Quoted passage ::
========================================

See Doc. 15 at 9; Doc. 20 at 14-15.
Doc. 24-1 (Apr. 15, 2021 Helm Compl.).
Doc. 20 at 14-15.
Doc. 1-4, Ex. 4 (Charter Oak Policy) at 40.
Moreover, Williamsport offers no explanation as to why the status of the prior lawsuits or existence of additional facts underlying the 2021 suit nullifies or voids this “common connection and link.” There is nothing in the Charter Oak policy itself indicating that either the settlement of prior cases or the emergence of additional facts severs the relationship between otherwise “related wrongful employment practice offenses.” Indeed, the concept of “related” offenses that share “any” fact or series of related facts implies that the separate suit will differ in some material respect-the term, as defined, does not require perfect symmetry.
See Doc. 15 at 9-10.
See Doc. 1-4, Ex. 4 (Charter Oak Policy) at 31-40.
And this reading of the policy language comports with the case law. For example, in City of Maplewood v. Northland Casualty Co., the court considered a substantially similar suit involving a city seeking insurance coverage for an employment discrimination claim filed in 2006 by a former police officer alleging retaliation for “complaining of discrimination”-specifically, in 2004, the officer filed a separate lawsuit alleging discrimination. The insurance company argued that its policy precluded coverage: although the city properly notified the insurer of the claim within the policy period, which began in July 2005, the policy excluded any claim “alleging, based upon, arising out of or attributable to any prior or pending litigation . . . filed on or before the effective date of the [insurance] policy” or the “same or substantially the same wrongful act, fact, circumstance or situation underlying or alleged therein.” The court agreed with the insurer, holding that even though the officer voluntarily dismissed the 2004 lawsuit, the 2006 claims were “based upon and [arose] out [of] the prior claims of discrimination” and “the same or substantially the same wrongful act, fact, circumstance or situation that was at issue in the prior litigation.”
2012 WL 2838219, at *5-8 (E.D. Mo. July 10, 2012).
Id. at *7.
Id. at *7-8 (internal quotation marks omitted).

========================================

Task directions :: Can you reproduce the insurance coverage ruling word for word, from "Doc. 1-4, Ex. 4 (Charter Oak Policy) at 40." to "Policy) at 31-40."?

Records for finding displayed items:

========================================

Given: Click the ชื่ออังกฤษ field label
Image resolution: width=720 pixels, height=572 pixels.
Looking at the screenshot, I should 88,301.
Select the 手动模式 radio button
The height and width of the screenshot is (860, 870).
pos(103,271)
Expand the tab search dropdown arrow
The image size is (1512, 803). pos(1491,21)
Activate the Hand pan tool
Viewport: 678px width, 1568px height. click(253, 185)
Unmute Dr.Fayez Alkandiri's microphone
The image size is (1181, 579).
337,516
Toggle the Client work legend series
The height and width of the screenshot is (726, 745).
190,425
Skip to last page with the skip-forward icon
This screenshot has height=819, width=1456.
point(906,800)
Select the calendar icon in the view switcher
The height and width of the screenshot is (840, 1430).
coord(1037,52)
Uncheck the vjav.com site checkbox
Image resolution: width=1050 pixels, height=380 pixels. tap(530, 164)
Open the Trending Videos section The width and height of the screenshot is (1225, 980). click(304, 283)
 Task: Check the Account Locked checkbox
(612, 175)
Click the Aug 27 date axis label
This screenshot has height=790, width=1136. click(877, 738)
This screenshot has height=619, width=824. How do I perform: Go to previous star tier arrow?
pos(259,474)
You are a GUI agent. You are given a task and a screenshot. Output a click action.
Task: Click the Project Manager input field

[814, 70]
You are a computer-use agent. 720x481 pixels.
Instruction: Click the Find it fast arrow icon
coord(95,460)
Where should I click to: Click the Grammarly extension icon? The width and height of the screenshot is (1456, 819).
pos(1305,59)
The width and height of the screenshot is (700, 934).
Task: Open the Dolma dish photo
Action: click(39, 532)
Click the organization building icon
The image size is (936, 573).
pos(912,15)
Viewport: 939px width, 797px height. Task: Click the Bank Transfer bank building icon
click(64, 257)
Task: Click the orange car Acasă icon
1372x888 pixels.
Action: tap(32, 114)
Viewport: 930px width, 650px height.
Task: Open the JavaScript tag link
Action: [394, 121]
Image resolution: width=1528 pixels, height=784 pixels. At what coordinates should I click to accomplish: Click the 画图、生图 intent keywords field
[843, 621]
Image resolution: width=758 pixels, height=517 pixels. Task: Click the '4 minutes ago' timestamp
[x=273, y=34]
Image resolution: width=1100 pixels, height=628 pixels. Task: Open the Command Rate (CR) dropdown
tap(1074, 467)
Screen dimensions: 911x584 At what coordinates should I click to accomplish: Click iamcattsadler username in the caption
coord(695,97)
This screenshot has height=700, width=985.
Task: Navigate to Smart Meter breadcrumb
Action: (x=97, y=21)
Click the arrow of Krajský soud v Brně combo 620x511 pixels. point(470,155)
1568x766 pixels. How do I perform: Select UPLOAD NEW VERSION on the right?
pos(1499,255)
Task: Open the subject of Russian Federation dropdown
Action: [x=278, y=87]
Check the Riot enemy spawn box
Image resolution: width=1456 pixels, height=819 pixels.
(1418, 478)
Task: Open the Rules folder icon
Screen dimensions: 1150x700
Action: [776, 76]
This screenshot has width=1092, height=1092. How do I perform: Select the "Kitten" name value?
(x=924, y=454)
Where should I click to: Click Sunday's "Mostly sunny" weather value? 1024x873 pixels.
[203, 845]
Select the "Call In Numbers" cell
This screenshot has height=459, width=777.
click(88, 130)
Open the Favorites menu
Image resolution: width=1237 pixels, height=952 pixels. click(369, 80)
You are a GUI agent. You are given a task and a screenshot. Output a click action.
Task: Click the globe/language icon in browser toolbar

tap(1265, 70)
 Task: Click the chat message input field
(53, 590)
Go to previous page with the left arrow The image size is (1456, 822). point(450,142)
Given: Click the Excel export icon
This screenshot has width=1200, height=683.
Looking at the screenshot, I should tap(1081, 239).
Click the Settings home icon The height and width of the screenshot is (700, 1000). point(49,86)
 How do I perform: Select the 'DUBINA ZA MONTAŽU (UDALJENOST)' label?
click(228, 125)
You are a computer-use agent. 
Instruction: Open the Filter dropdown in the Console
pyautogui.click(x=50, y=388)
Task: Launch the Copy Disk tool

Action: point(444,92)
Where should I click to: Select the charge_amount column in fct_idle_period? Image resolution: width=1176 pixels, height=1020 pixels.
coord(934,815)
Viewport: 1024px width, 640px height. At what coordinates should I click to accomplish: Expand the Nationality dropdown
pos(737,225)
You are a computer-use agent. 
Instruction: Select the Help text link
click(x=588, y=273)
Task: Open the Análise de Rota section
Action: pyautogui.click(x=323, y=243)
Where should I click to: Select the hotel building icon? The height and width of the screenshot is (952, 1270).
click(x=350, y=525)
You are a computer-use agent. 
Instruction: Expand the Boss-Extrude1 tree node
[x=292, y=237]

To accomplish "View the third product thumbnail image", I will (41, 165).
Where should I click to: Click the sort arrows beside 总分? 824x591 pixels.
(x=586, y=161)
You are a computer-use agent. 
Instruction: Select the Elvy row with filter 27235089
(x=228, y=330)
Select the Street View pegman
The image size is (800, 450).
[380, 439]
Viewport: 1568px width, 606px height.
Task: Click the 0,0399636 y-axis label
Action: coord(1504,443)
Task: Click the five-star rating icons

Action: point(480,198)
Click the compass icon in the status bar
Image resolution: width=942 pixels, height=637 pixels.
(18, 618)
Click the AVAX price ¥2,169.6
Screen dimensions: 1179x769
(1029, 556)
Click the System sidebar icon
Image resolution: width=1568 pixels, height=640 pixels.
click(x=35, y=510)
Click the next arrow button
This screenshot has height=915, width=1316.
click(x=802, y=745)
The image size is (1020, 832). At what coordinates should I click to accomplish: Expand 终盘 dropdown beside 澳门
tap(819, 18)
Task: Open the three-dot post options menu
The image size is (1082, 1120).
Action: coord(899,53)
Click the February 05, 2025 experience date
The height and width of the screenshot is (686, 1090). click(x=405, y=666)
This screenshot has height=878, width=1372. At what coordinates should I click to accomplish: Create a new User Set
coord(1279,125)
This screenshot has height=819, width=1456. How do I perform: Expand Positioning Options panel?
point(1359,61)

========================================

Result for this task ::
Doc. 1-4, Ex. 4 (Charter Oak Policy) at 40.
Moreover, Williamsport offers no explanation as to why the status of the prior lawsuits or existence of additional facts underlying the 2021 suit nullifies or voids this “common connection and link.” There is nothing in the Charter Oak policy itself indicating that either the settlement of prior cases or the emergence of additional facts severs the relationship between otherwise “related wrongful employment practice offenses.” Indeed, the concept of “related” offenses that share “any” fact or series of related facts implies that the separate suit will differ in some material respect-the term, as defined, does not require perfect symmetry.
See Doc. 15 at 9-10.
See Doc. 1-4, Ex. 4 (Charter Oak Policy) at 31-40.